The sample size required for the trial is a minimum of 16 sites. For the primary effectiveness outcome of 30-day COPD-specific acute health care use, assuming a 30-day acute care revisit difference of 0.24 between virtual and in-person groups and a cluster size of 602, as was seen in pilot data [19,22,57], along with an intraclass correlation of 0.03, a total of 16 clusters and 4628 patients is needed to have 91% power to detect this difference. For the implementation outcomes of bundle reach, using a modified z test and assuming a 20% difference between receipt of interventions between arms and 90% power to detect a difference, 15 clusters with 4560 patients are needed. Both of these power calculations are at a 2-sided significance level of 1%.

Sensitivity Analyses

We will assess the robustness of our findings with per-protocol and as-treated sensitivity analyses. Per protocol analysis is defined as comparing sites that adhered to their randomization for delivering interventions (all in person or all virtual), and as treated is defined as comparing sites regardless of randomization that delivered interventions all in person versus any virtual (hybrid virtual and in person). These will be repeated in each of the 4 arms, including testing for interaction between intervention strategy and implementation approach and among patient subgroups (eg, gender, age, and socioeconomic status) and hospital subgroups (region and hospital size). We will use 2-way generalized linear mixed models with hospitals considered as random intercepts.

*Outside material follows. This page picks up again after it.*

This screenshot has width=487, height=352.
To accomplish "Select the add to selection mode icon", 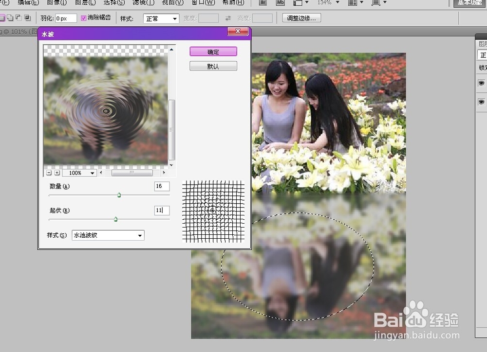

As of August 2025, 21 sites completed the contextual assessments and developed site-specific implementation plans. Publication of the qualitative data from this pre-implementation phase is anticipated in December 2025. Randomization of sites has been performed, and the sites that were randomized to co-design have completed 3 sessions. Baseline use data collection is complete. Use data collection for the implementation year is nearly complete. Use data collection for years 1 and 2 of the post-implementation phase is ongoing. Quantitative data analyses of the baseline and implementation phase reports are nearly complete, with anticipation of submission of the primary implementation phase manuscript in December 2025, pending submission of final implementation-phase data reports. Anticipate manuscript submission for the post-implementation sustainment analyses is anticipated for September 2026. Qualitative data collection for year 1 of the post-implementation phase is complete, and analysis is under way. Qualitative data collection for year 2 is being initiated as of August 2025.


Principal Findings

The Reduce REVISITS study will use novel integrated implementation science and human-centered design methodology to investigate bundles of effective COPD TOC interventions with the goal of reducing COPD hospital revisits. Using a virtual adaptation of the MIM strategy with or without co-design support, the interventions under study, delivered in person or virtually, will be tested for feasibility and endurance in addition to effectiveness. By specifically studying virtual delivery of these interventions and their implementation, our study evaluates whether this approach improves reach by integrating into the rapidly advancing telehealth landscape and may be optimally translated into practice even when resources are finite. Our study outcomes include both effectiveness and implementation measures to enhance dissemination and broader-scale implementation of COPD TOC programs.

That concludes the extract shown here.